Herr Wallenstein, was war Gegenstand der Entscheidung des EuGH?
Das Urteil ist in einem Rechtsstreit zwischen einer spanischen Gewerkschaft und der Deutschen Bank ergangen. Die Gewerkschaft hatte geltend gemacht, dass Arbeitgeber nach europarechtlichen Regelungen verpflichtet sind, sämtliche Arbeitszeiten ihrer Arbeitnehmer aufzuzeichnen und ein System zur Erfassung der Arbeitszeit zu unterhalten, mit dem die Einhaltung der Arbeitszeitvorschriften überprüft werden können.
Welche Arbeitszeitvorschriften sind damit gemeint?
Zunächst geht es um die europäische Arbeitszeitrichtlinie 2003/88/EWG. Diese schreibt Mindestruhezeiten von täglich elf und wöchentlich 24 Stunden am Stück vor. Vor allem beschränkt sie die wöchentlich zulässige Höchstarbeitszeit auf 48 Stunden.

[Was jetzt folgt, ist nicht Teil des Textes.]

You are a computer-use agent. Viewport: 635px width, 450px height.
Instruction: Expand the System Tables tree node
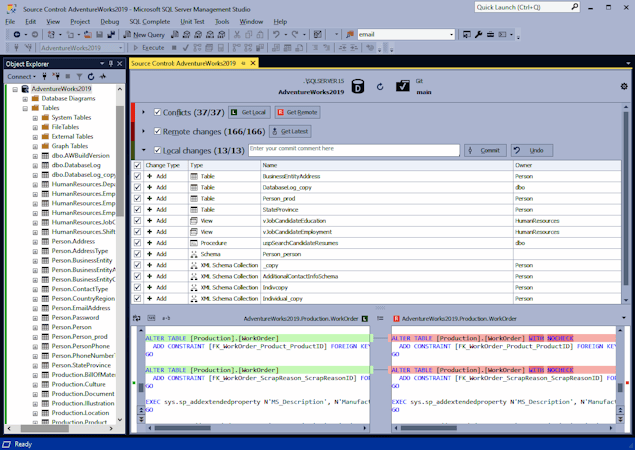pyautogui.click(x=35, y=118)
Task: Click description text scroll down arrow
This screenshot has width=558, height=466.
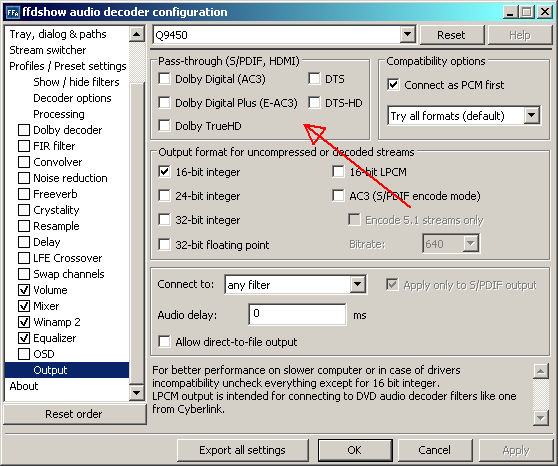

Und wie hat der EuGH entschieden?
Der EuGH ist der Auffassung, dass der Arbeitgeber zur Einrichtung eines Systems verpflichtet ist, mit dem die von jedem Arbeitnehmer geleistete tägliche Arbeitszeit erfasst werden kann. Hierzu müssen die Mitgliedstaaten der EU die Arbeitgeber z.B. durch Gesetze verpflichten. Der Schutz des Arbeitnehmers sei nur mit einem System möglich, mit dem die täglich geleistete Arbeitszeit gemessen werden kann. Ohne ein solches System sei es für den Arbeitnehmer praktisch unmöglich, die tatsächliche Einhaltung der wöchentlichen Höchstarbeitszeit sicherzustellen.
Gilt das auch in Deutschland und wie ist hier die aktuelle Rechtslage?
Bislang bestand für Arbeitgeber keine allgemeine Pflicht zur Aufzeichnung der Arbeitszeit. Hierzu beinhalten nur verschiedene
Gesetze Aufzeichnungspflichten für spezielle Tatbestände. So muss der Arbeitgeber z.B. nach § 17 Abs. 1 MiLoG die Arbeitszeit sämtlicher geringfügig beschäftigter Arbeitnehmer aufzeichnen. In § 17 Abs. 1 MiLoG ist zwar vorgesehen, dass der Arbeitgeber Beginn, Ende und Dauer der täglichen Arbeitszeit spätestens bis zum Ablauf des siebten auf den Tag der Arbeitsleistung folgenden Kalendertages aufzuzeichnen hat. Eine konkrete Vorgabe dazu, in welcher Form und vor wie das zu geschehen hat, macht das Gesetz aber nicht. Nach § 16 Abs. 2 S. 1 ArbZG ist der Arbeitgeber verpflichtet, die Überstunden aller Arbeitnehmer zu erfassen. Auch diese Regelung schreibt dem Arbeitgeber aber nicht vor, durch wen und wie die Aufzeichnung erfolgen muss. Das deutsche Recht wird also den Vorgaben des EuGH nicht gerecht. Deshalb dürfte das Urteil weitreichende Auswirkungen im nationalen deutschen Recht haben.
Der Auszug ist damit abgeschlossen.